Saved entries
-- -- --

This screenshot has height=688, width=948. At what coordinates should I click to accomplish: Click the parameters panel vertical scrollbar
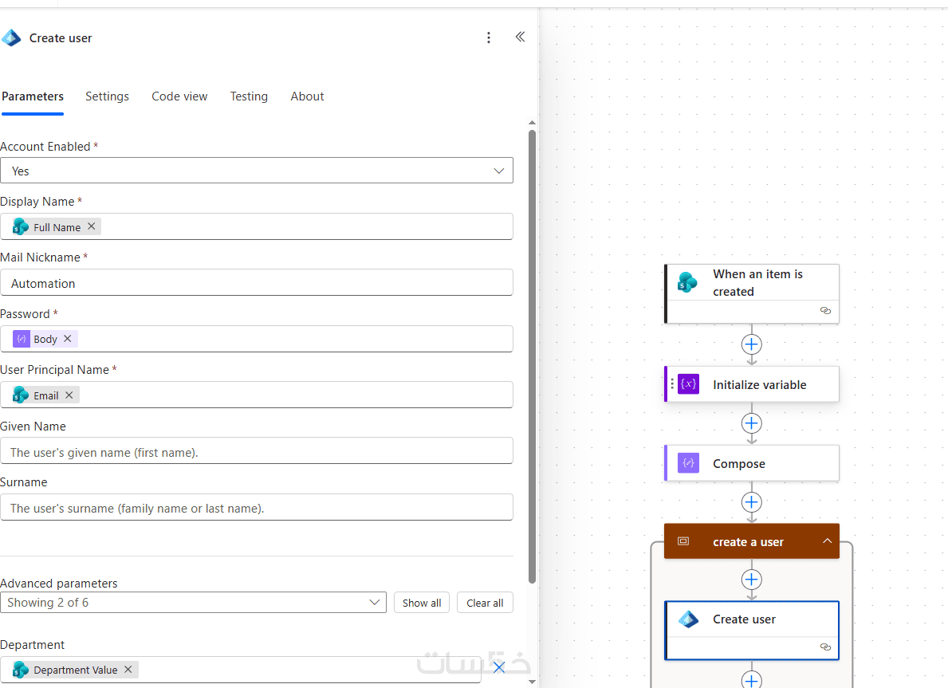pyautogui.click(x=532, y=356)
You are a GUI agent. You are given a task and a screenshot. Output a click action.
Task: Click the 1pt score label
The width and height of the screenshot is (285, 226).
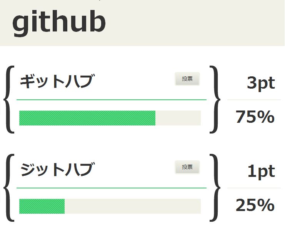pos(261,171)
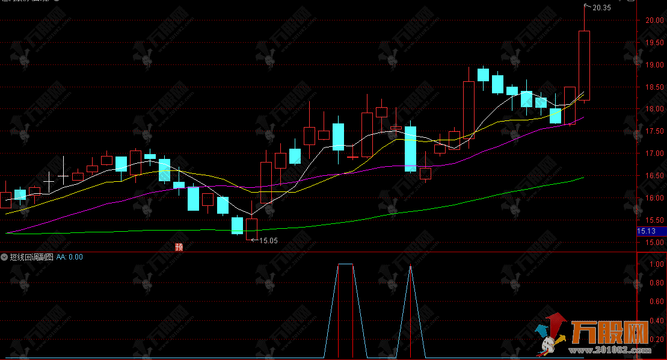This screenshot has height=360, width=667.
Task: Select the tallest red candlestick at far right
Action: coord(584,65)
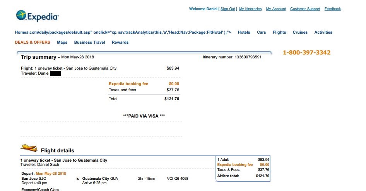Select Maps in the secondary navigation
Viewport: 366px width, 191px height.
point(62,42)
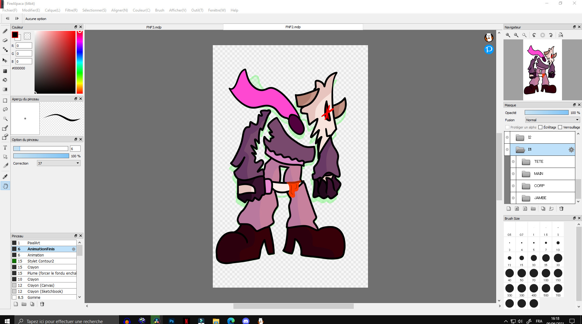Open settings gear of layer folder I1
The width and height of the screenshot is (582, 324).
[x=571, y=149]
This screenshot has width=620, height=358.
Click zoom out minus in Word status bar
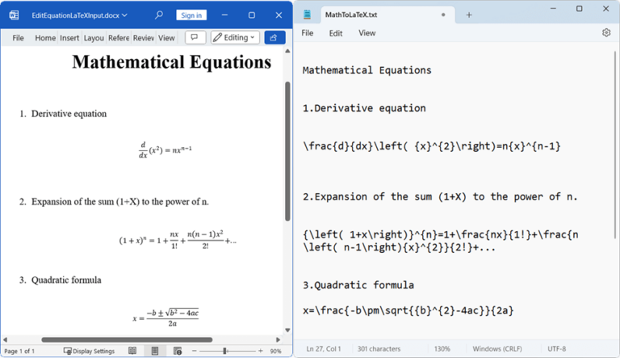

-- -- --

> **About this exercise**: Exclude all images and retype the data precisely.

> **Answer**:
This screenshot has height=688, width=948. At what coordinates should I click to accomplish: Click the parameters panel vertical scrollbar
pyautogui.click(x=532, y=356)
You are a GUI agent. You are given a task and a screenshot. Output a click action.
Task: Click the 1pt score label
The width and height of the screenshot is (285, 226).
pos(261,171)
This screenshot has height=360, width=667.
Task: Select the tallest red candlestick at far right
Action: coord(584,65)
Select Maps in the secondary navigation
Viewport: 366px width, 191px height.
point(62,42)
Open settings gear of layer folder I1
The width and height of the screenshot is (582, 324).
[x=571, y=149]
This screenshot has width=620, height=358.
Click zoom out minus in Word status bar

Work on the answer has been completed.